**Text shown**
:::

Naptown Roller Derby
- Metro area: Indianapolis, Indiana
- Country: United States
- Founded: 2006
- Teams: The Tornado Sirens (A team) The Warning Belles (B team) The 3rd Alarm (C team)
- Track type(s): Flat
- Venue: Indiana Farmers Coliseum Indiana Convention Center
- Affiliations: WFTDA
- Website: www.naptownrollerderby.com

= Naptown Roller Derby =

Roller derby league

Naptown Roller Derby (NRD) is a women's flat-track roller derby league based in Indianapolis, Indiana. Founded in 2006, the league started their 10th season in March 2016. Naptown Roller Derby is a member of the Women's Flat Track Derby Association (WFTDA). The home bouts of Naptown Roller Derby are held at the Indiana State Fairgrounds in Indianapolis.

:::

**What you will do**
[1] Can you return the Naptown Roller Derby text from "- Track type(s): Flat" to "Fairgrounds in Indianapolis.", copied word for word?
[2] Could you turn the paragraph of the Naptown Roller Derby text that begins "Naptown Roller Derby (NRD) is" into a short list that keeps its main facts?
[3] What teams does the Naptown Roller Derby text list for the league?
None of the data affects the work on the Naptown Roller Derby text.

**Available data**
:::

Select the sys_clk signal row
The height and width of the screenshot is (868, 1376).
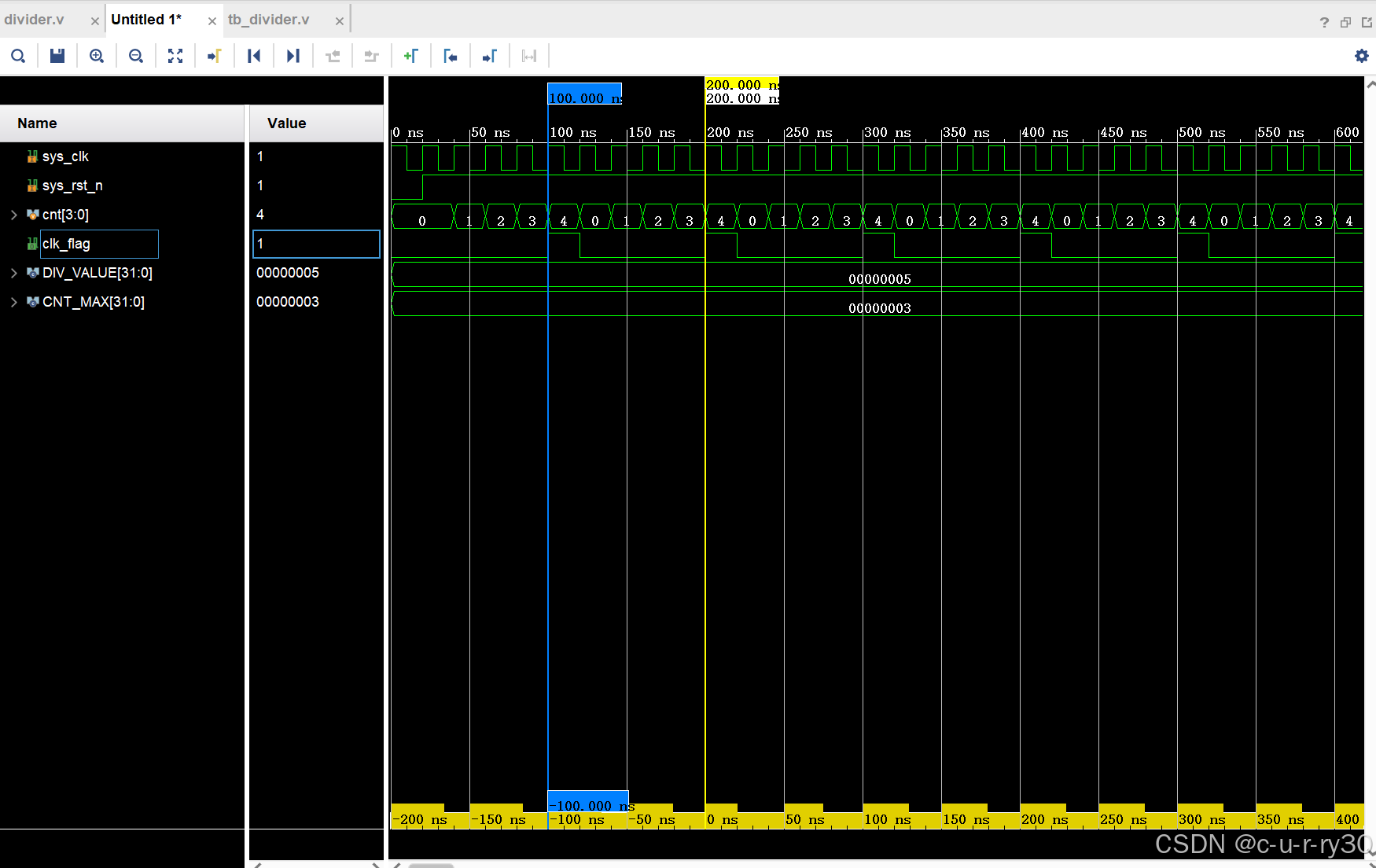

:::

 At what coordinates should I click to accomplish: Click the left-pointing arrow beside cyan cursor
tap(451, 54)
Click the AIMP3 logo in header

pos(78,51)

:::

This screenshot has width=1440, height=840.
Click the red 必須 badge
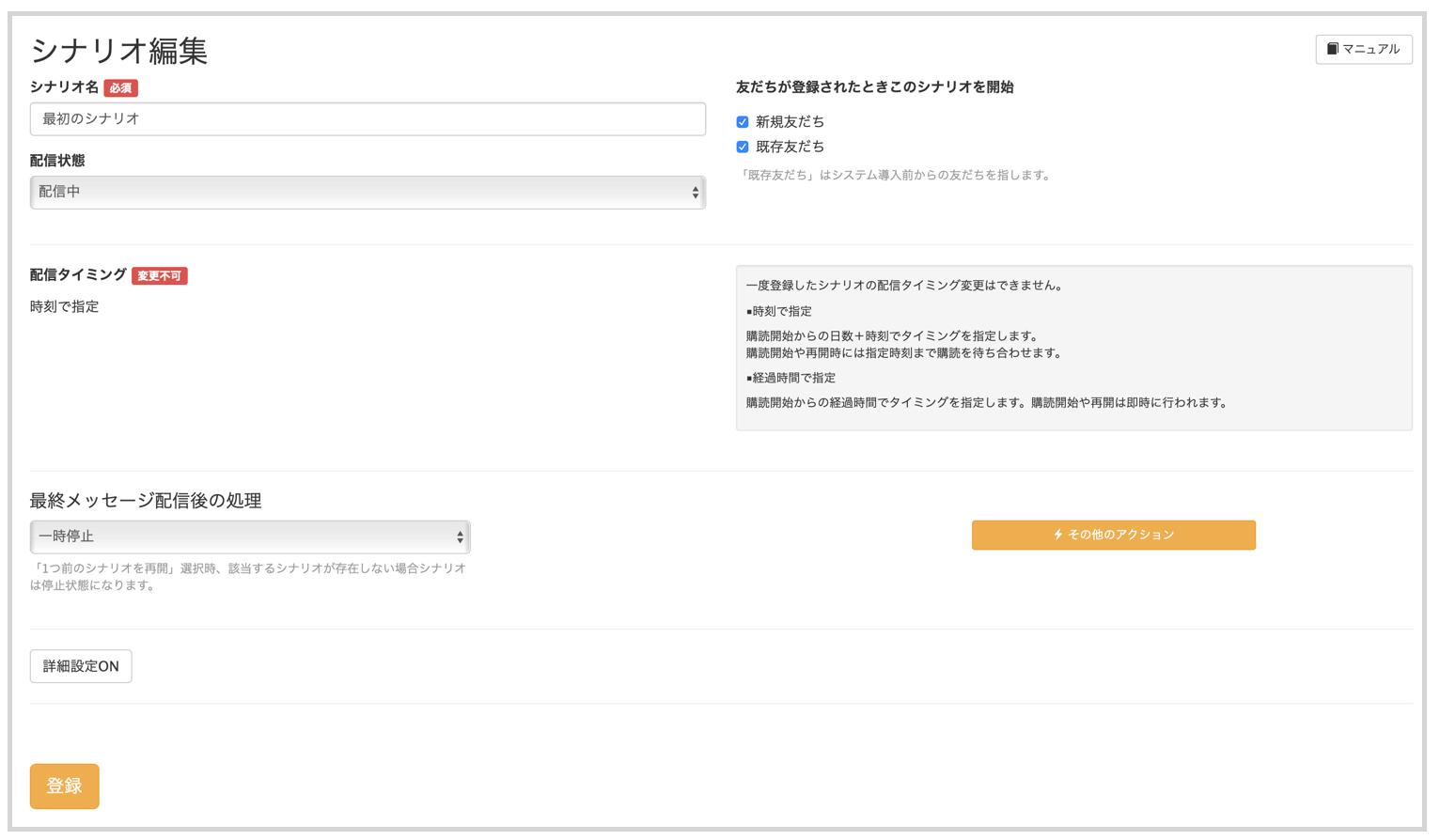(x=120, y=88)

:::

**Per-task answers**
[1]
- Track type(s): Flat
- Venue: Indiana Farmers Coliseum Indiana Convention Center
- Affiliations: WFTDA
- Website: www.naptownrollerderby.com

= Naptown Roller Derby =

Roller derby league

Naptown Roller Derby (NRD) is a women's flat-track roller derby league based in Indianapolis, Indiana. Founded in 2006, the league started their 10th season in March 2016. Naptown Roller Derby is a member of the Women's Flat Track Derby Association (WFTDA). The home bouts of Naptown Roller Derby are held at the Indiana State Fairgrounds in Indianapolis.

[2]
- Women's flat-track roller derby league (NRD) based in Indianapolis, Indiana
- Founded in 2006; began its 10th season in March 2016
- Member of the Women's Flat Track Derby Association (WFTDA)
- Home bouts held at the Indiana State Fairgrounds in Indianapolis

[3]
- The Tornado Sirens (A team)
- The Warning Belles (B team)
- The 3rd Alarm (C team)